━━━━━ Exercise input ━━━━━

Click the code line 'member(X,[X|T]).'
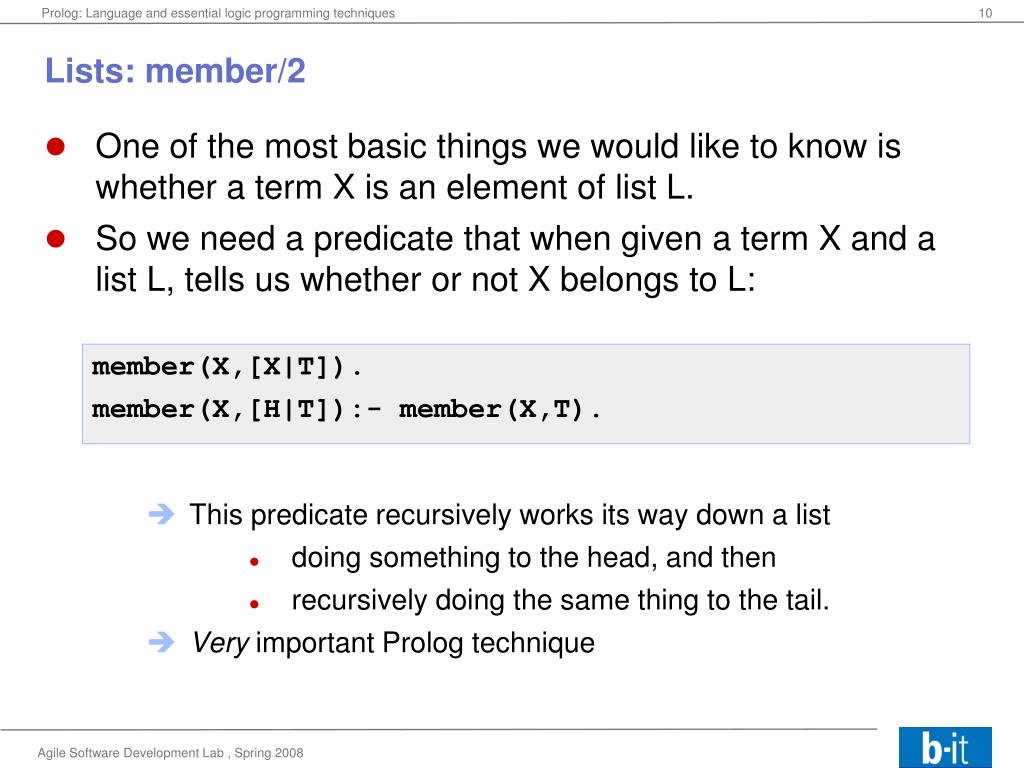The image size is (1024, 768). tap(226, 367)
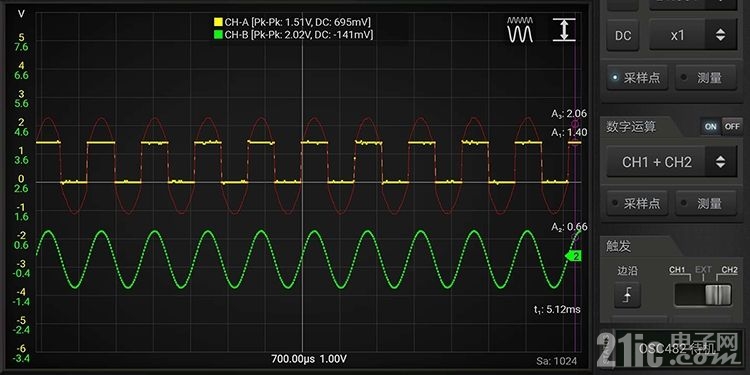Tap the vertical auto-fit arrow icon

point(564,30)
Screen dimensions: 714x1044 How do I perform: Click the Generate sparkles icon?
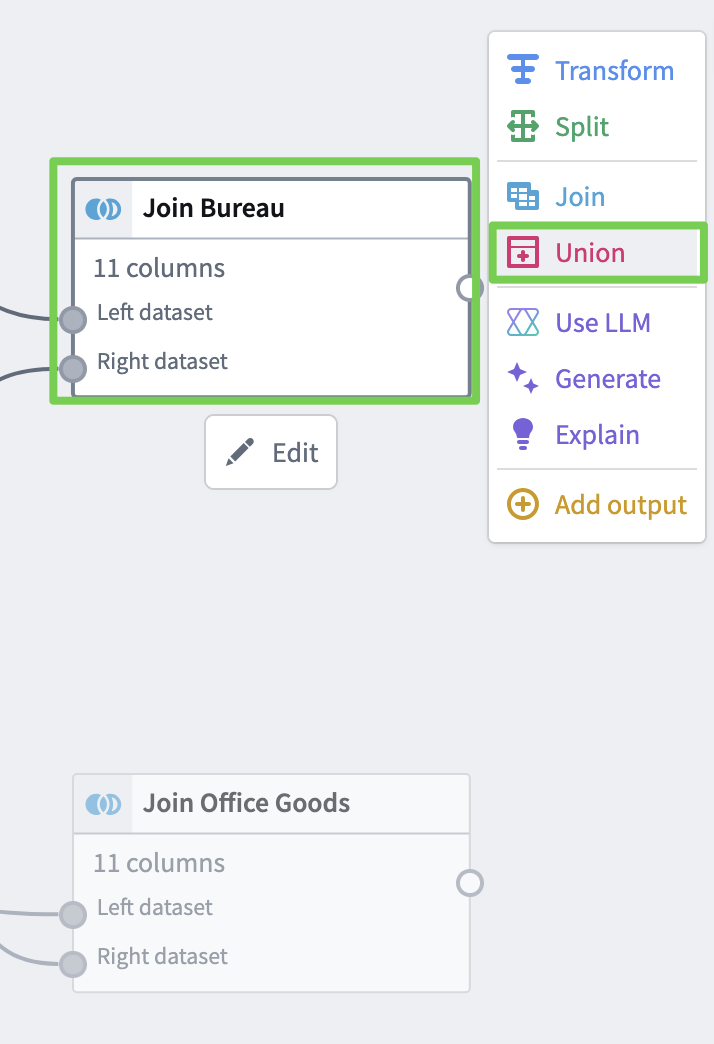click(523, 379)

━━━━━

> [What you will do]: Leaving all pictures aside, print exactly the lines from the one that contains "Screen dimensions: 714x1044" through the last line of the data above, inclusive.

> [Exercise output]:
Screen dimensions: 714x1044 How do I perform: Click the Generate sparkles icon?
click(523, 379)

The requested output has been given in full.